Title page for ETD etd-07022004-122652


Type of Document Dissertation
Author Kuh, Myung Jin
Author's Email Address mkuh1@lsu.edu, lsuclassic@hotmail.com
URN etd-07022004-122652
Title A Study of the “Quintet for Piano and Strings” by Richard Danielpour
Degree Doctor of Musical Arts (D.M.A.)
Department Music
Advisory Committee
Advisor Name Title
Constance Carroll Committee Chair
David Smyth Committee Member
Jennifer Hayghe Committee Member
Robert Peck Committee Member
Jan Hinson Dean's Representative
Keywords
  • chamber music
  • piano quintet
  • Danielpour
Date of Defense 2004-06-10
Availability unrestricted
Abstract
Richard Danielpour is recognized as one of the most successful and acclaimed composers today. His music is often described as neo-romantic: full of grand gestures, highly accessible, brilliantly orchestrated, and rhythmically powerful and exciting. His music is based on the traditions of European classical music; however, it also combines the American vernacular of the 20th century, including jazz, rock, and pop music. His special interests in metaphysics and non-Western culture, especially Zen Buddhism, are also reflected in his compositions.
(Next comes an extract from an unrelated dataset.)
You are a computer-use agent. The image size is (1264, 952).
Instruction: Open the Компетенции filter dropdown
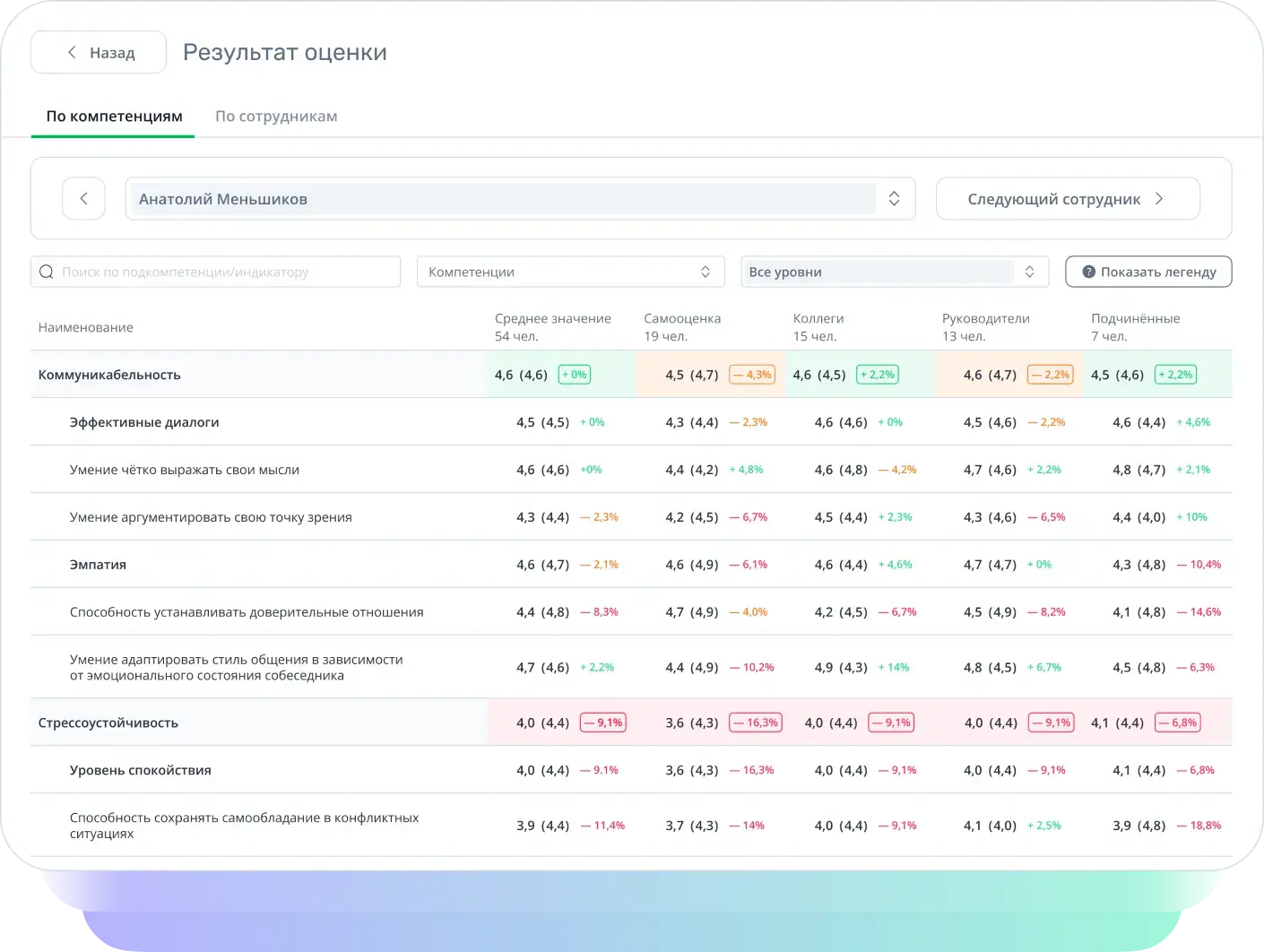click(570, 272)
This study examines Danielpour’s Quintet for Piano and Strings, written in 1988. The work consists of three movements with the descriptive titles: “Annunciation,” “Atonement,” and “Apotheosis.” In general, the work shows many of the composer’s compositional characteristics such as references to traditional tonal language procedure, metaphysical ideas (developmental narratives), and rhythmic energy. The purpose of this study is to illustrate characteristics of Danielpour’s compositional style found in the Piano Quintet, and provide some insights from a theoretical and stylistic perspective. The first chapter provides biographical information about the composer and some background about his Piano Quintet. Three central chapters are devoted to detailed formal analysis of the three movements, focusing on issues such as the formal structure, tonal center, and interaction between diatonic and special collections (e.g. octatonic, whole-tone, and pentatonic scales). A final chapter takes up general issues of relationships between and among the movements, focused on Danielpour’s stylistic characteristics found in the Quintet for Piano and Strings.